The decision has left some of the diplomats, who represent the United States in countries such as Britain, Saudi Arabia and Japan, scrambling to figure out new living arrangements, visa rules and what options they have for their children’s schooling. It also could mean some top U.S. embassies are left without an ambassador for months as Trump finds his footing.
In typical presidential transitions, politically appointed ambassadors have at times been allowed to stay on the job for weeks or months after the new president has taken office. It’s partly been done this way out of personal courtesy for their family situations, but it can also help allow for some continuity as the new administration moves to fill a vast number of postings stateside and abroad.
Following tradition, President Barack Obama has directed all political appointees in his Democratic administration to submit their resignations effective on Inauguration Day, Jan. 20, making room for the new Republican president’s appointees.
When asked about ambassadors requesting extensions, the Trump transition team informed the State Department that it was not making any exceptions, a State Department official told POLITICO. The department began sending cables at least as early as Dec. 21 to individual ambassadors telling them that they would have to quit their posts on time.
News of the Trump team’s decision was first reported by The New York Times. Trump aides did not immediately respond to a request for comment late Thursday. It was not immediately clear exactly how many ambassadors were affected.
“Some of the ambassadors really thought they could stay, so there’s a little bit of a scramble now,” said the State Department official, who spoke on condition of anonymity. “They’re mostly resigned to it now.”
According to the American Foreign Service Association, a union representing diplomats, there are 188 ambassadorships available, a figure that has varied over the years.
During his two terms, Obama named hundreds of people to the posts, roughly 30 percent of whom are political appointees, which generally require Senate confirmation.

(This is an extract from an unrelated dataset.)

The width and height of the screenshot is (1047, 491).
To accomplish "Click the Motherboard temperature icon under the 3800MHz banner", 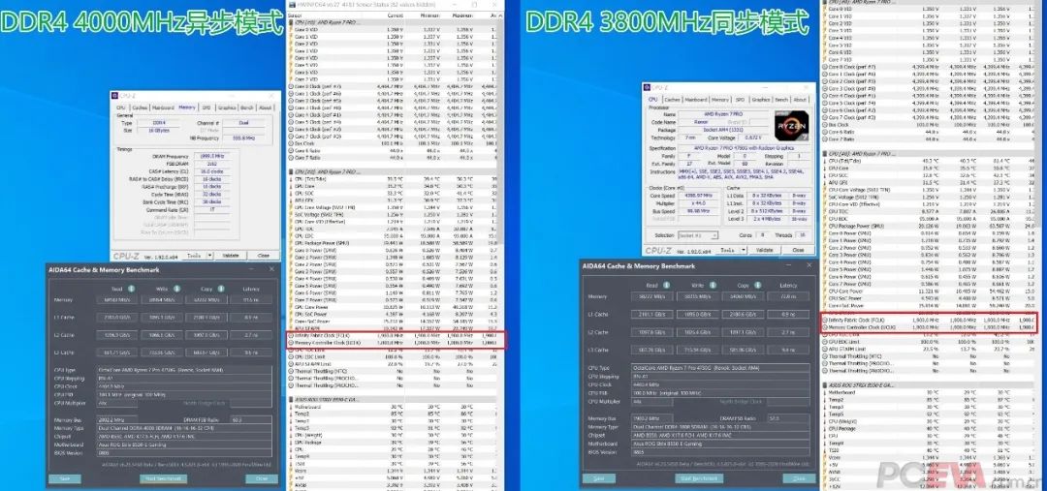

That figure is roughly in line with other presidents in recent decades.
As presidents of both political parties have done before him, Obama handed out many of the ambassadorships to campaign donors or other supporters.
The more dangerous, less glamorous ambassador postings — countries such as Sudan, Afghanistan or Russia — tend to go to career Foreign Service officers, who are not required to step down by Inauguration Day.

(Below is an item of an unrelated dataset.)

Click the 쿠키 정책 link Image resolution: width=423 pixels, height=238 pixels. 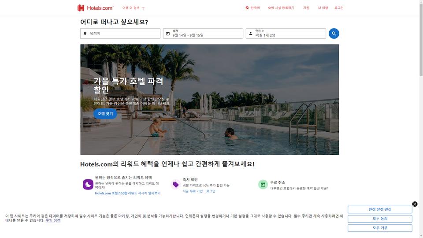(x=53, y=220)
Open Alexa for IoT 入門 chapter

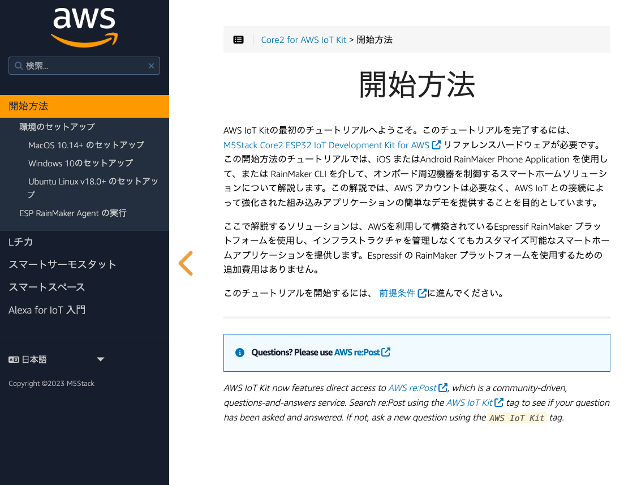pos(47,310)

Within the Foreign Service, there has been tremendous speculation over who Trump will nominate for what postings. Trump has already named Iowa Gov. Terry Branstad as his ambassador to China and bankruptcy lawyer David Friedman for the post in Israel.
But it’s highly unlikely that the Republican president-elect will have decided who all of his foreign envoys will be by the time he takes office.
In the absence of the ambassadors who now must leave by Jan. 20, the affected U.S. embassies will likely be run by the highest-ranking career employee until Trump nominates someone new and that person is confirmed by the Senate. The process could take months.